§ **Extrait du texte**
======
L'enseignement agricole : une chance pour l'avenir des jeunes et des territoires
Présentant, depuis 2001, les crédits de l'enseignement agricole dans le projet de loi de finances, Mme Françoise Férat s'est vu confier, par la commission des affaires culturelles du Sénat, la préparation d'un rapport d'information sur la place de cette voie originale de formation au sein de notre paysage éducatif.
Après avoir auditionné près de 50 personnalités et effectué deux déplacements sur le terrain, à Dijon et à Toulouse, Mme Françoise Férat a présenté les principales conclusions de ses travaux devant la commission des affaires culturelles, réunie le 18 octobre, qui les a approuvées à l'unanimité.
1. Un système de formation original et efficace, en panne de nouveau projet : l'enseignement agricole à la croisée des chemins
L'enseignement agricole -technique et supérieur- délivre une gamme complète de formations, qui s'étend de la classe de 4è jusqu'au 3è cycle de l'enseignement supérieur. Il accueille, en 2005, près de 175 800 élèves et 30 000 apprentis, ainsi que plus de 12 000 étudiants, dans 26 « grandes écoles » publiques et privées.
Ce système de formation atypique et pluriel, qui relève du ministère de l'agriculture, a fait preuve, ces dernières décennies, dans un contexte de déclin de la place de l'agriculture dans l'économie et la société française, d'une grande capacité d'adaptation : son offre de formation s'est diversifiée, le niveau de ses diplômés s'est élevé et ses effectifs ont connu une expansion rapide (+ 35 % entre 1990 et 1999).
======
§ **Défis**
**A)** Dans le texte sur l'enseignement agricole, dans quelles villes Mme Françoise Férat s'est-elle rendue sur le terrain ?
**B)** Recopiez fidèlement le passage du texte sur l'enseignement agricole qui commence par « L'enseignement agricole : une » et se termine par « approuvées à l'unanimité. ».
**C)** Reprenez le texte sur l'enseignement agricole là où il s'arrête et poursuivez-le.
Les enregistrements ne servent à rien ici.

§ **Données enregistrées**
======
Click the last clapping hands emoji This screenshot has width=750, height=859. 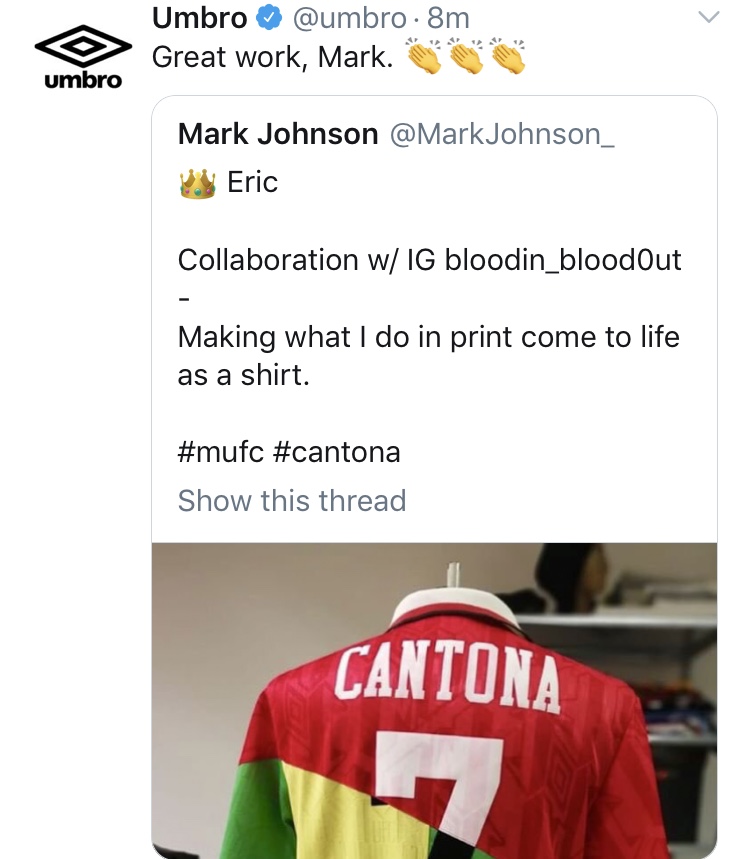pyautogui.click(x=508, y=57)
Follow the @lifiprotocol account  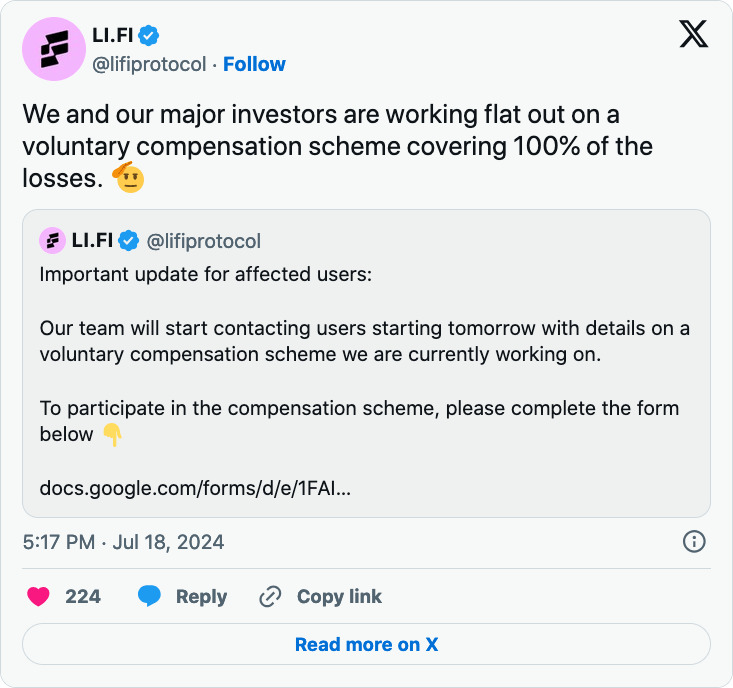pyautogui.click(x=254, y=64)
======
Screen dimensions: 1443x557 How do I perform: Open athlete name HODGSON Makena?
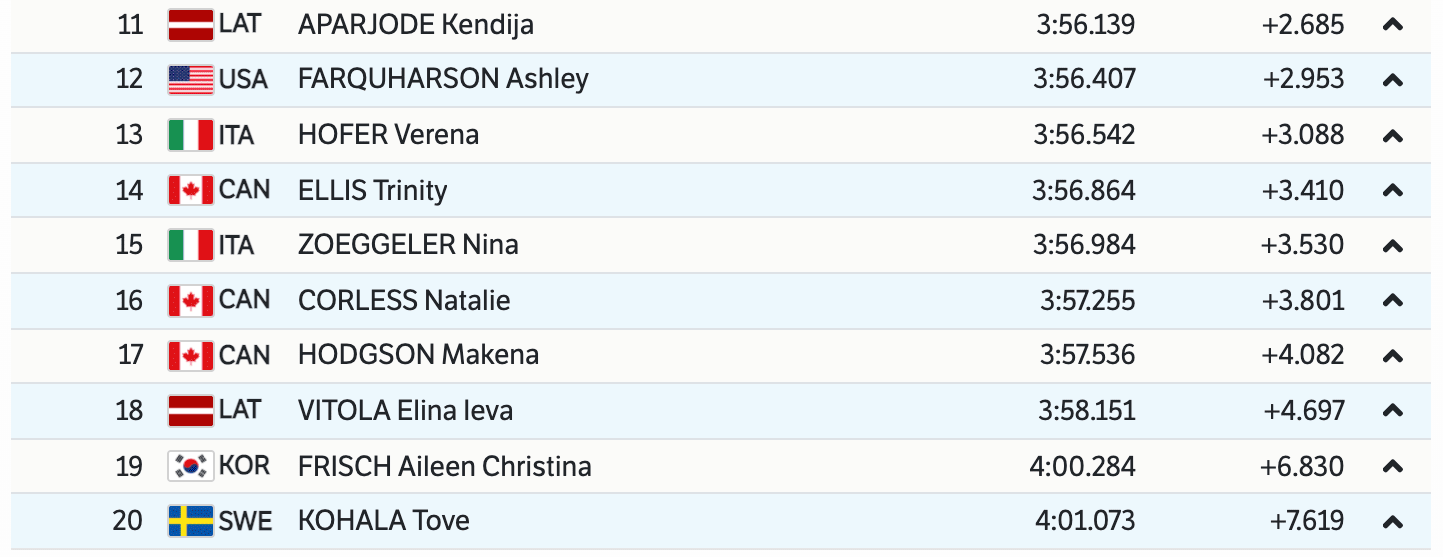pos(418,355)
======
§ **Réponses par exercice**
**A)** À Dijon et à Toulouse.

**B)**
L'enseignement agricole : une chance pour l'avenir des jeunes et des territoires
Présentant, depuis 2001, les crédits de l'enseignement agricole dans le projet de loi de finances, Mme Françoise Férat s'est vu confier, par la commission des affaires culturelles du Sénat, la préparation d'un rapport d'information sur la place de cette voie originale de formation au sein de notre paysage éducatif.
Après avoir auditionné près de 50 personnalités et effectué deux déplacements sur le terrain, à Dijon et à Toulouse, Mme Françoise Férat a présenté les principales conclusions de ses travaux devant la commission des affaires culturelles, réunie le 18 octobre, qui les a approuvées à l'unanimité.

**C)**
Toutefois, le rapport relève un décalage de plus en plus préoccupant :
- d'un côté, la qualité de cette « filière de la réussite » est saluée de façon quasi unanime : une mission, chargée d'un audit de modernisation par le ministre du budget, a souligné cette efficacité, en termes de réussite aux examens, de taux de poursuite d'études et d'insertion professionnelle ; cela repose sur des spécificités à la valeur reconnue : la pluralité des missions, la pédagogie concrète mise en œuvre, les valeurs humaines, l'ancrage territorial : en effet, la moitié des 850 établissements se situent dans des communes de moins de 3 000 habitants, contribuant ainsi à l'animation de nos territoires ;
- de l'autre, un climat de malaise s'installe peu à peu chez l'ensemble des acteurs et partenaires ; au-delà des préoccupations budgétaires, devenues centrales ces dernières années, il existe un déficit de pilotage et un manque d'ambition, suscitant les incompréhensions ; les craintes exprimées d'une « absorption » par l'éducation nationale, si elles doivent être écartées, traduisent néanmoins l'ampleur des inquiétudes sur l'avenir de ce système.
Or, la période est charnière pour donner un second souffle à cet enseignement : d'une part, le nouveau cadre budgétaire incite à réaffirmer l'identité de l'enseignement agricole tout en valorisant ses complémentarités avec le système scolaire « ordinaire » ; d'autre part, les mutations du monde agricole et rural imposent à l'appareil de formation de s'adapter pour répondre à ces nouveaux enjeux. A cet égard, le journaliste François Grosrichard a souligné le rôle majeur de l'enseignement agricole dans un contexte de « renouveau des campagnes », dans un récent rapport remis au ministre de l'agriculture : « L'enseignement agricole au cœur de la modernité rurale ».
L'opportunité se conjugue ainsi à l'urgence pour mobiliser les acteurs autour d'un nouveau projet fédérateur.
2. Trois axes de propositions pour valoriser le potentiel de formation agricole et réaffirmer son identité
Axe n° 1 - Changer l'image d'un enseignement qui n'est plus seulement « agricole » : un effort de promotion et d'information nécessaire
L'enseignement agricole est méconnu ou mal connu par une très grande partie des jeunes et de l'opinion publique, qui en ont, spontanément, une vision réductrice et quasi caricaturale : celle d'une voie marginale, réservée aux enfants d'agriculteurs et destinée à former des agriculteurs.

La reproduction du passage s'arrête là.